Wasn't really up to going into the shop today so I stayed inside and played around with my wood burner for a few hours. Not sure if I like this one or not.

Reactions: Like 7 | Way Cool 12


----------



## David Van Asperen (Mar 20, 2016)

@Kenbo If you decide that you do not like send it my way because I KNOW it is awesome
Dave

Reactions: Thank You! 1 | Agree 1


----------



## NYWoodturner (Mar 20, 2016)

Ken - I like it a bunch. You didi an outstanding job on the fur. Thats the hardest part to draw much less burn. The shading on the eye makes it very accurate too.

Reactions: Thank You! 1 | Agree 1


----------



## ironman123 (Mar 20, 2016)

Kool Ken.

Reactions: Thank You! 1


----------



## Tony (Mar 20, 2016)

Ken, that's a really disappointing piece to come out of your shop. It is bad man. Just send it down here and I'll get rid of it for you. I'll even send you some Mesquite to practice on, maybe you could do some good with it. Tony

Reactions: Thank You! 1 | Funny 1


----------



## gman2431 (Mar 20, 2016)

Man I need to start playing with my burner more. This is awesome! 

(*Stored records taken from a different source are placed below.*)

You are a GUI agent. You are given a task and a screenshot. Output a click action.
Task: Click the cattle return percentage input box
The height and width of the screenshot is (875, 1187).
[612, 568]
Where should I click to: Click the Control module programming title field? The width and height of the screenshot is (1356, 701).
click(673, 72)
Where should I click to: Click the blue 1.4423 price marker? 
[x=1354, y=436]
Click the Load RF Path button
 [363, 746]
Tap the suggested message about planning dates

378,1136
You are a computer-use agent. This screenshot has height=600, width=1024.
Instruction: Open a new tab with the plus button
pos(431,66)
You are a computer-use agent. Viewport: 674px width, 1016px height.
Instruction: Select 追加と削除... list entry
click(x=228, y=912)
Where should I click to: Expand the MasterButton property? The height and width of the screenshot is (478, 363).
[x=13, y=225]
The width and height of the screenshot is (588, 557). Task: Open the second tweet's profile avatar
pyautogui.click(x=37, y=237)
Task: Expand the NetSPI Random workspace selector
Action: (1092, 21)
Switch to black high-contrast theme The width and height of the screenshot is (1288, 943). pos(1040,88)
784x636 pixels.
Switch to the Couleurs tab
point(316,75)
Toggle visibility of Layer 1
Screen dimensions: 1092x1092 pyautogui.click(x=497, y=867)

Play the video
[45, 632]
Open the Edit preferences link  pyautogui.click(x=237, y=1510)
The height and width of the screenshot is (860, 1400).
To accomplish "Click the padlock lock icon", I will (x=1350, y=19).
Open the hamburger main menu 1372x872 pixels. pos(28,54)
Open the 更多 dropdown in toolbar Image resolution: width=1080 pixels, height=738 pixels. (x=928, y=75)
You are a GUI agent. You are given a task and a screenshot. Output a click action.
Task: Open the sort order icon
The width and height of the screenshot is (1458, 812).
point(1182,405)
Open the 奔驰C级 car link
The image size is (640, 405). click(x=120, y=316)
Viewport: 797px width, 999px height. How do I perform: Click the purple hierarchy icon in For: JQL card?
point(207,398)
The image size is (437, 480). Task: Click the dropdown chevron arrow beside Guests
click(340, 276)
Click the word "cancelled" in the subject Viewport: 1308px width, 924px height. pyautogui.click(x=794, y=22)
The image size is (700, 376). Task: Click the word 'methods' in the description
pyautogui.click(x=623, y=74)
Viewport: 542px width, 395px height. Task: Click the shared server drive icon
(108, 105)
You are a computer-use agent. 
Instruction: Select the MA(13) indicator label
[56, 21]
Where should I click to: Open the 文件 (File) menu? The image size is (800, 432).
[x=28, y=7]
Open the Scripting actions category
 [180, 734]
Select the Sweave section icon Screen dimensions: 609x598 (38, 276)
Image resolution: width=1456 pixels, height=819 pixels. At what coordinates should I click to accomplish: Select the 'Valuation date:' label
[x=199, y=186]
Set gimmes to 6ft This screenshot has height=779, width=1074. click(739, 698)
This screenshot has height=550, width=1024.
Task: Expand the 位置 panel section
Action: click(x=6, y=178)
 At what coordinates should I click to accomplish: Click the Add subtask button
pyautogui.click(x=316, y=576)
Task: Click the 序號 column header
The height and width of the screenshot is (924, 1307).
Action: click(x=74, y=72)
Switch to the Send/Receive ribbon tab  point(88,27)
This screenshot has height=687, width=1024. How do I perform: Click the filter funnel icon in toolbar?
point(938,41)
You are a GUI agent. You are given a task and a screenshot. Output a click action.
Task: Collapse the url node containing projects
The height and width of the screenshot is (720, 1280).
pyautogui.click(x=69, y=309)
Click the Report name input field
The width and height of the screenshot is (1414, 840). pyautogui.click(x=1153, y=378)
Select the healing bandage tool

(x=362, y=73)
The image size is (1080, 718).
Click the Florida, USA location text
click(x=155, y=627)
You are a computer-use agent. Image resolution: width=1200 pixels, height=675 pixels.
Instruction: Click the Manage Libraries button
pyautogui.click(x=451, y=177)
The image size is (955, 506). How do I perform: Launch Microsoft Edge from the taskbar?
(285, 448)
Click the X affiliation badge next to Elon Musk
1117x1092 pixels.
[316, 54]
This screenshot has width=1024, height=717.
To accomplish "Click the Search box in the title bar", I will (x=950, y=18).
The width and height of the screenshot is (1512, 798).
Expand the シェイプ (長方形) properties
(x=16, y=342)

And don't listen to these guys... Michigan is way easier to ship to then way out whee they are.

Reactions: Funny 1


----------



## brown down (Mar 21, 2016)

man that is awesome ken!

Reactions: Thank You! 1


----------



## BCwoodcarver (Mar 23, 2016)

Great job Ken, it works.

Reactions: Thank You! 1


----------



## Kevin (Mar 23, 2016)

The broken tooth show how long in the tooth old he is. Nicely done.

Reactions: Thank You! 1


----------



## Nature Man (Mar 23, 2016)

Nicely executed. I'm amongst those that like it! Chuck

Reactions: Thank You! 1


----------